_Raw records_
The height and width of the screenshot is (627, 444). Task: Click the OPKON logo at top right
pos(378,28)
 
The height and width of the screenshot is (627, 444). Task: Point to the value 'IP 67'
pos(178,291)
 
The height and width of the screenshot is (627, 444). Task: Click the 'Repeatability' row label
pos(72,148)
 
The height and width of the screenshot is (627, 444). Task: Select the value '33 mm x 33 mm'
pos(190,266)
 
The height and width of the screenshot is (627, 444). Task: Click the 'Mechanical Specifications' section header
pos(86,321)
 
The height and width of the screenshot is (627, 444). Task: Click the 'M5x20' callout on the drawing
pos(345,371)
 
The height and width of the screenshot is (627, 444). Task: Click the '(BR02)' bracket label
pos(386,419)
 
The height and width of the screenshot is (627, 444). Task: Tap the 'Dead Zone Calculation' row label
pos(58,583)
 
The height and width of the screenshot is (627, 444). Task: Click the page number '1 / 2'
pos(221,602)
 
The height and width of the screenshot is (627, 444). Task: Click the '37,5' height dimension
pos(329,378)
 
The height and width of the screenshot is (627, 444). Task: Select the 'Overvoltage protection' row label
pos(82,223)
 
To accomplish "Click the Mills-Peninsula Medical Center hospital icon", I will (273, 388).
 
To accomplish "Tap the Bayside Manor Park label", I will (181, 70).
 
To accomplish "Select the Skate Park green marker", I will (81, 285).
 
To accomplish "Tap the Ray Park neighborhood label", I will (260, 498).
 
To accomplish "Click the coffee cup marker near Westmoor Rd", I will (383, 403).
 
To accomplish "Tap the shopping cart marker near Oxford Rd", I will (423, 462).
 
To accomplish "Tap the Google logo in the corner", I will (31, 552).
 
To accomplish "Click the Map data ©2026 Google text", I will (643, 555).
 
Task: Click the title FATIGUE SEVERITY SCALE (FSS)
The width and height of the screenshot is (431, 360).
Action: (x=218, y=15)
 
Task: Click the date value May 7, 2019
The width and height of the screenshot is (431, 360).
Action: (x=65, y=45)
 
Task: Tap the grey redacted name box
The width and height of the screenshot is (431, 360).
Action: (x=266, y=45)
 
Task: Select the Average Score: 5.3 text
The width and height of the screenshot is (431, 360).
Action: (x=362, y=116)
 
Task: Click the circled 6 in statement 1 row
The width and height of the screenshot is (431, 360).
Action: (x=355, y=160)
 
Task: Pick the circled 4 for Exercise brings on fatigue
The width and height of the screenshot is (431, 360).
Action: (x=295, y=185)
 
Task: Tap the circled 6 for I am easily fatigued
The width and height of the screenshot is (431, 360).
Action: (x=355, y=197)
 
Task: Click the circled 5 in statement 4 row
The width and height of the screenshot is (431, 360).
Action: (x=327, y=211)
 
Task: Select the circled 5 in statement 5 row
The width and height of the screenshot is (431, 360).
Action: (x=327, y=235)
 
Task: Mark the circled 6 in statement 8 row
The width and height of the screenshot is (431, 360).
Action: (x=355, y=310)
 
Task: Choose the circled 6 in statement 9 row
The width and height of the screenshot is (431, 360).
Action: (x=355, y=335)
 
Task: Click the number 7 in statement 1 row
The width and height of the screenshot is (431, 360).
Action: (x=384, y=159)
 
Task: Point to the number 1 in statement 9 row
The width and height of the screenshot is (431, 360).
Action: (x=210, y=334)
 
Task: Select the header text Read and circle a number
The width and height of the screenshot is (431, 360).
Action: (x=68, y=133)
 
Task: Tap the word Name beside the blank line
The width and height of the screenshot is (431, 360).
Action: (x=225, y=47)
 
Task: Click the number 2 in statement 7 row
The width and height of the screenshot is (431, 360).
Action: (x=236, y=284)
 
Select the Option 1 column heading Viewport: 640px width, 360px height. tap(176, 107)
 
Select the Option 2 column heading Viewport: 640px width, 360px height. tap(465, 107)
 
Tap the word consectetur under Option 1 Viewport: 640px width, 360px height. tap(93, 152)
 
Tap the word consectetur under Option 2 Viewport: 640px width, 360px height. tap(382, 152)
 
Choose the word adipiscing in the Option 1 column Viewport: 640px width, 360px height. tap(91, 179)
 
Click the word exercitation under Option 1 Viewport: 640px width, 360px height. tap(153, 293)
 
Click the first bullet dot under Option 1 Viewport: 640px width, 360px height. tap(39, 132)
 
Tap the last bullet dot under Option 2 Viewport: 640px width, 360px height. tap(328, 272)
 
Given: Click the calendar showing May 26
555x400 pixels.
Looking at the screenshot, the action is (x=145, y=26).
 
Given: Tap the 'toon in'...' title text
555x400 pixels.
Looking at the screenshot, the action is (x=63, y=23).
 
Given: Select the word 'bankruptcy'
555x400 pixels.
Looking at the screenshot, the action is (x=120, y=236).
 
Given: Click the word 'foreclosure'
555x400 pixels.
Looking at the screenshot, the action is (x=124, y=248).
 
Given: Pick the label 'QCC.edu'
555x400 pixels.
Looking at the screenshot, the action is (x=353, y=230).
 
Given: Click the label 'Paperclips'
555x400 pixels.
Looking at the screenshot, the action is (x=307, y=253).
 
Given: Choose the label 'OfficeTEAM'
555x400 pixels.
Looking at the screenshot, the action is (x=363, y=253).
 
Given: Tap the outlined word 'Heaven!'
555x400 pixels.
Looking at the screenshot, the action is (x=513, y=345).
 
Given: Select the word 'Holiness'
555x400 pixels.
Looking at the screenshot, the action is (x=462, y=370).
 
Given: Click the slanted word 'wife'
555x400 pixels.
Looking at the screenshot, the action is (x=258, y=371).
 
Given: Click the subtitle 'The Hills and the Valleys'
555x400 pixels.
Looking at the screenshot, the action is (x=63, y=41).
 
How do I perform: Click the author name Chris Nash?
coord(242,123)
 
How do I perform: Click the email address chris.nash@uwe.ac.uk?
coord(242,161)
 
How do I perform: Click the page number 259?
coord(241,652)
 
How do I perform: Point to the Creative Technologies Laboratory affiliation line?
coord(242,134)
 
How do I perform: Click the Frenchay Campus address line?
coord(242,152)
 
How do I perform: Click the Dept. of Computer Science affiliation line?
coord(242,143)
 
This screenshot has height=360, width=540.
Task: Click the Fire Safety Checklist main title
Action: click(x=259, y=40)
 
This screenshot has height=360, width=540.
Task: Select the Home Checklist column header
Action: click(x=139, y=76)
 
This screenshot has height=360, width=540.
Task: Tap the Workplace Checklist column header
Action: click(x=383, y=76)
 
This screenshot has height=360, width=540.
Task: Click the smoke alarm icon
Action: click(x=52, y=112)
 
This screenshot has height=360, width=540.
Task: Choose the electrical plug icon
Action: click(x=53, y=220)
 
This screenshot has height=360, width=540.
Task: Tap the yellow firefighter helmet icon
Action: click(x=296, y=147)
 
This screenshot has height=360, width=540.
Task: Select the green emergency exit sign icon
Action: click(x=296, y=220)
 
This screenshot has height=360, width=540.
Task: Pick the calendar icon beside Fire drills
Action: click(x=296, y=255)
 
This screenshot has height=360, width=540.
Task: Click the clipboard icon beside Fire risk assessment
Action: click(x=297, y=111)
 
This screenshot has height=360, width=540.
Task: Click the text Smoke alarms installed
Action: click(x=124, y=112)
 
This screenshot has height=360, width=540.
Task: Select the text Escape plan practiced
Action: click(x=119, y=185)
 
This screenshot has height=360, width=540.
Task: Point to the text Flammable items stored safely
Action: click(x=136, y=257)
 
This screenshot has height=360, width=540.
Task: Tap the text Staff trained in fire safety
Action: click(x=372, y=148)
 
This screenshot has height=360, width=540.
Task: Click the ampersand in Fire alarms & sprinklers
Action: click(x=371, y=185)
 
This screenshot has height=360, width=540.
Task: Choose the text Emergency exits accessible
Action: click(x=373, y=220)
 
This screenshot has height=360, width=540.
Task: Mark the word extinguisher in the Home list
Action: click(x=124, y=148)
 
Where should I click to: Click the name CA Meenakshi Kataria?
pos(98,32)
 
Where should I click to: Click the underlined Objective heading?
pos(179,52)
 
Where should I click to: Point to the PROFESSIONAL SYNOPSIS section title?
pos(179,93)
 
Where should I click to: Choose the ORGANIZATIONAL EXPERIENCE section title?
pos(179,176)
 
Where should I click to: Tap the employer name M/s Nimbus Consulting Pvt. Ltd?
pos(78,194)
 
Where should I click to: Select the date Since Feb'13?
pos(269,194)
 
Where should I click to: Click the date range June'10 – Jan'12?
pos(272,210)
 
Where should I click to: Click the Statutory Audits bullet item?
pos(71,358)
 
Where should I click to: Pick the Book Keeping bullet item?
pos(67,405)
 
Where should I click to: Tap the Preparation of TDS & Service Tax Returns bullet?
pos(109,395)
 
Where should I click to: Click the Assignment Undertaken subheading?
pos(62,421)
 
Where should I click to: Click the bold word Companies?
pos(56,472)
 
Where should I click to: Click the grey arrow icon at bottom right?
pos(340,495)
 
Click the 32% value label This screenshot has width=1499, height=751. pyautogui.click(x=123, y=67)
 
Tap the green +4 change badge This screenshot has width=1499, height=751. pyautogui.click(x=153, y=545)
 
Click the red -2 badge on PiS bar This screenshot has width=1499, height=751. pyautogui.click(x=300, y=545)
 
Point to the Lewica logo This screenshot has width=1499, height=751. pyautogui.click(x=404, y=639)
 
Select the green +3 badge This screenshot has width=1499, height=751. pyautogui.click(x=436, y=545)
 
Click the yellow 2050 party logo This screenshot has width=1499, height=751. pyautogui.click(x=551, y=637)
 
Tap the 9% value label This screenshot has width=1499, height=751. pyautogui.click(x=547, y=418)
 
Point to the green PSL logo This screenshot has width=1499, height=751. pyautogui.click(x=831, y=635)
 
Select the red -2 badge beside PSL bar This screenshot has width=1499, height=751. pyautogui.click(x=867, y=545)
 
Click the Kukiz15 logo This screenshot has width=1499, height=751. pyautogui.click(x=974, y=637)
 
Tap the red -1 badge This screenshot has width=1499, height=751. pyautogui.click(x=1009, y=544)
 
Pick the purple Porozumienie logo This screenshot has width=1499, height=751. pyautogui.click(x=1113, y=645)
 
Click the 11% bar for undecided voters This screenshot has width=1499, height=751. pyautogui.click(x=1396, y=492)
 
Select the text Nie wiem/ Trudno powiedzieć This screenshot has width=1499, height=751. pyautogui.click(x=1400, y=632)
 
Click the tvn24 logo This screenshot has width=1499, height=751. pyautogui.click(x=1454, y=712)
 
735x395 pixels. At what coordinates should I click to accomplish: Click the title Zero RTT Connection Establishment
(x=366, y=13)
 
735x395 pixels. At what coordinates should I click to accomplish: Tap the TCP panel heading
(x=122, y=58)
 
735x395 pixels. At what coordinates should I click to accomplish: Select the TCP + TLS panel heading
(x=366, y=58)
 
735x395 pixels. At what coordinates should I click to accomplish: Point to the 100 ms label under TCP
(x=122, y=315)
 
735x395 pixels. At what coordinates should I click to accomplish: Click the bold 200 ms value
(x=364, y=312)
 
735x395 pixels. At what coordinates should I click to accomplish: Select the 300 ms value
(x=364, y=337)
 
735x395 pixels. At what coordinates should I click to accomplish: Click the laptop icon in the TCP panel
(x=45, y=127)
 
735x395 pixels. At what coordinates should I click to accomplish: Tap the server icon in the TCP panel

_Task description_
Starting with the line with "Task: Click the number 2 in statement 7 row" and going on through the line with "Choose the word", rewrite those lines from the records, swapping "Viewport" for "Window" and leaving everything else as it is.

_Task response_
Task: Click the number 2 in statement 7 row
The width and height of the screenshot is (431, 360).
Action: (x=236, y=284)
 
Select the Option 1 column heading Window: 640px width, 360px height. tap(176, 107)
 
Select the Option 2 column heading Window: 640px width, 360px height. tap(465, 107)
 
Tap the word consectetur under Option 1 Window: 640px width, 360px height. tap(93, 152)
 
Tap the word consectetur under Option 2 Window: 640px width, 360px height. tap(382, 152)
 
Choose the word adipiscing in the Option 1 column Window: 640px width, 360px height. tap(91, 179)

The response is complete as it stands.